Constance Blackwell (Editor of Intellectual News)
After many years in New York teaching at Queens College, University of New York, and being an education adviser to the Mayor of New York City, Constance Blackwell moved to London 1976. She soon participated became an active member of the Society for Renaissance Studies and edited their Bulletin. In 1988 the Foundation for Intellectual History was established whch held international seminars for junior and senior scholars encouraging cooperative research across disciplinary and national boundries. It funded fellowships for young scholars and Christopher Ligota’s History of Scholarship seminar at the Warburg Institute. One of founders of the ISIH, she edited sixteen issues of its journal, Intellectual News. She has published widely in the field of intellectual history including on: the history of scepticism, Aristotle and methodical doubt, vocabulary for a natural philosophy, the reception of the Simplicius in the sixth century, and the history of logic and its relationship to Jacob Brucker’s Historia critica philosophiae. She edited the translation of Santinello’s Models of the History of Philosophy and with Sachiko Kusukawa, Sixteenth- and Seventeenth-Century Philosophy: Conversations with Aristotle.
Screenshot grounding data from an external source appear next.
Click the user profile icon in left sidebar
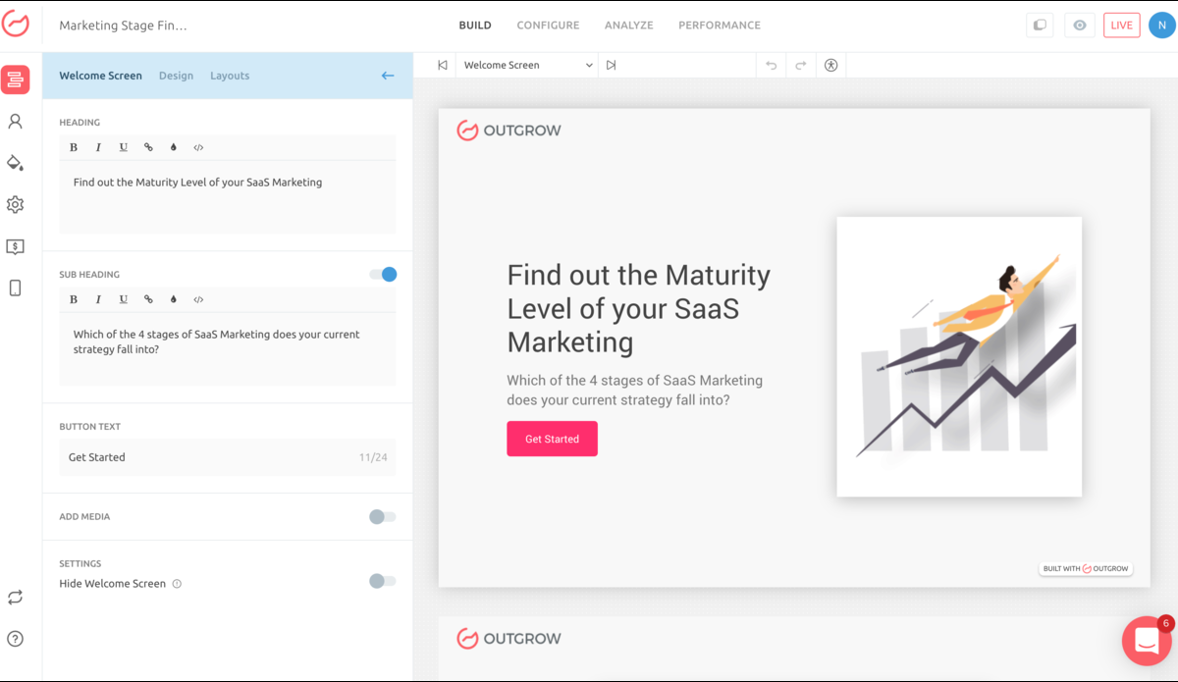This screenshot has height=682, width=1178. point(15,122)
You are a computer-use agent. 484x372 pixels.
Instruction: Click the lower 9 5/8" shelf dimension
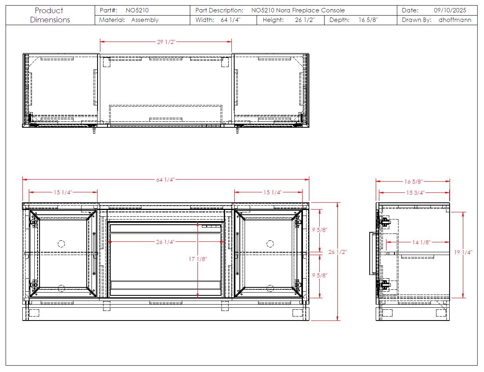tap(319, 275)
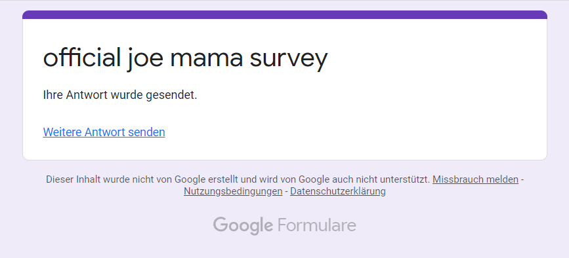
Task: Click the word official in the title
Action: point(82,57)
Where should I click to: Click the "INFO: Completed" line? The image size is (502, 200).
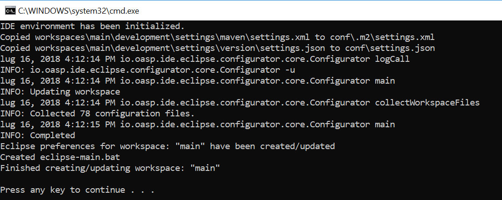coord(38,135)
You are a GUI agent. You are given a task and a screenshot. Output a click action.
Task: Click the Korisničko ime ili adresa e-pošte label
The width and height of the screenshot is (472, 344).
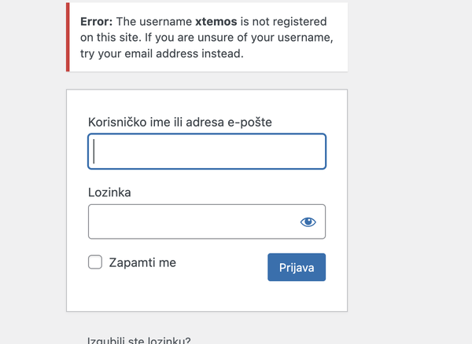pos(180,123)
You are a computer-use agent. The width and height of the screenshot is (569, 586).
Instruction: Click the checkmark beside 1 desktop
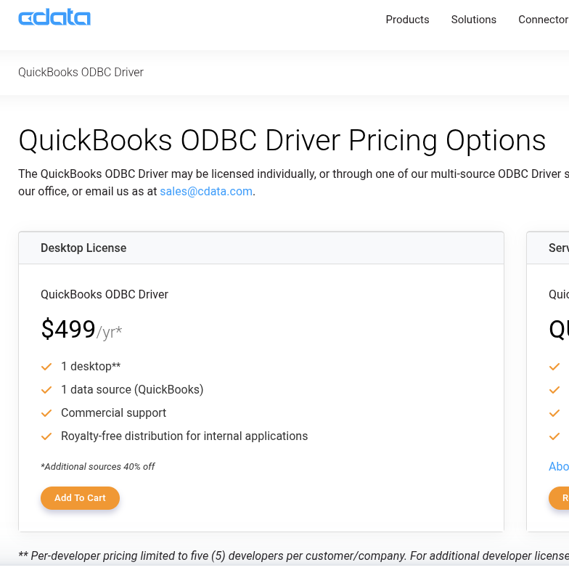click(46, 367)
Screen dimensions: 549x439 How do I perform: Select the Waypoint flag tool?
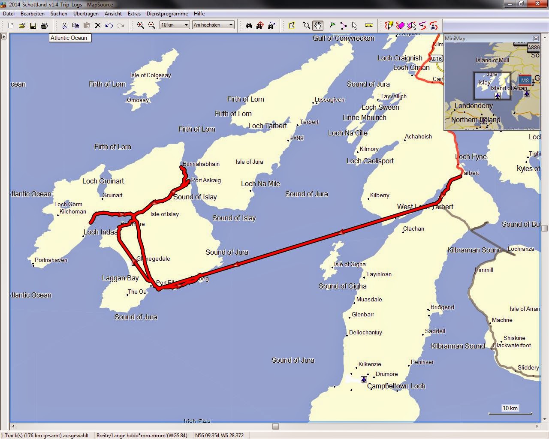(x=332, y=26)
Julie Davies (University of Melbourne)
Julie Davies is a Ph.D student at the University of Melbourne, Australia. She is currently writing her thesis entitled Science in an Enchanted World: Experimental Philosophy and Witchcraft in the work of Joseph Glanvill in which she is the first to comprehensively explore the relationships between Glanvill’s popular works on the experimental method of the Royal Society of London, religion and spiritual fulfilment, and the supernatural. Julie also teaches medieval and early modern European history at the Australian Catholic University in Melbourne and is a Research Assistant to Professor Charles Zika at the ARC Centre of Excellence for the History of Emotions. She is the recipient of an Australian Postgraduate Award and has held many travelling scholarships, including the Lizette Bentwitch Scholarship awarded by the University of Melbourne Arts Faculty in 2011. Her publications include: “Preaching Science: The influences of science and philosophy on Joseph Glanvill’s sermons and pastoral care” in Marcus K. Harmes, et.al. (eds.), The British World: Religion, Memory, Society, Culture and “Poisonous Vapours: Joseph Glanvill’s Science of Witchcraft” in Intellectual History Review. Julie is currently working on an edited collection: A World Enchanted: Magic and the Margins, with Michael Pickering.
Howard Hotson (University of Oxford)
Howard Hotson is Professor of Early Modern Intellectual History at the University of Oxford and a Fellow of St Anne’s College. His interests range widely over the histories of science, philosophy, religion, education, and communication in the early modern period, focusing especially on the traditions of further, general, and universal reformation emerging from central Europe in the periods before and during the Thirty Years War. The author, inter alia, of an intellectual biography of Comenius’s teacher, Johann Heinrich Alsted (OUP, 2000), and a survey of central European Reformed educational theory and practice (Commonplace Learning: Ramism and its German Ramifications, 1543–1630, OUP, 2007), he is currently directing an Oxford-based collaborative research project, funded by the Andrew W. Mellon Foundation, entitled Cultures of Knowledge: An Intellectual Geography of the Seventeenth-Century Republic of Letters.